* _EXERCISE DESCRIPTION_
Skip the pictures and write out, word for word, the lines below from the one with "Screen dimensions: 461x176" through the one with "You are a GUI", inclusive.

* _DATA FOR REVIEW_
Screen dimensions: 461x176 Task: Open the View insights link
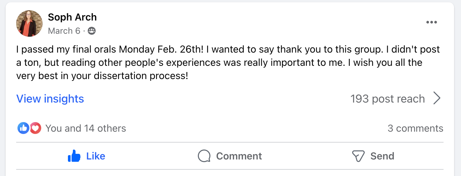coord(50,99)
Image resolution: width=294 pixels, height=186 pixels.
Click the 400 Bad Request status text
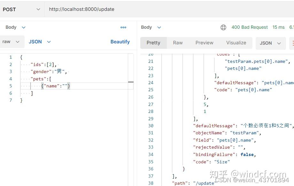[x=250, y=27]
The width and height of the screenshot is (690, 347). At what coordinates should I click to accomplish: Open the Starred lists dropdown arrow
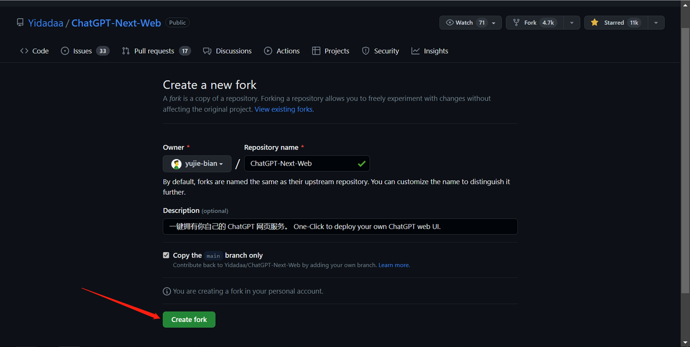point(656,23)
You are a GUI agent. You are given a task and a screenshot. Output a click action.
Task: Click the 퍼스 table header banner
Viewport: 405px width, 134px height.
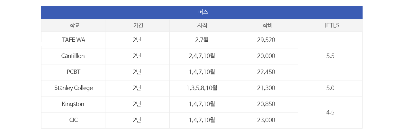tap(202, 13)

==

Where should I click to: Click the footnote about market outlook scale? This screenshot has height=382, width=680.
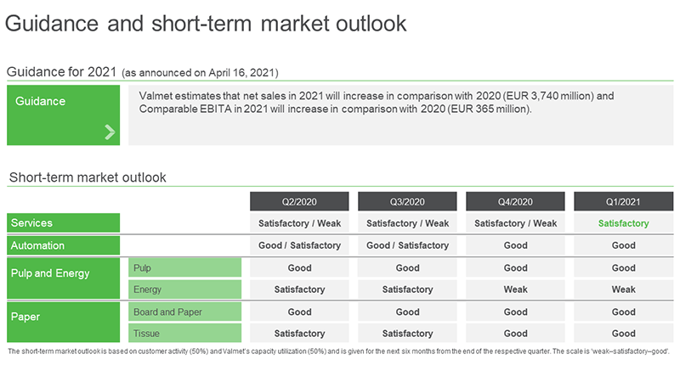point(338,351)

* _EXPECTED ANSWER_
Screen dimensions: 461x176 Task: Open the View insights link
coord(50,99)
Image resolution: width=294 pixels, height=186 pixels.
Click the 400 Bad Request status text
[x=250, y=27]
The width and height of the screenshot is (690, 347). At what coordinates should I click to accomplish: Open the Starred lists dropdown arrow
point(656,23)
You are a GUI agent. You are given a task and a screenshot. Output a click action.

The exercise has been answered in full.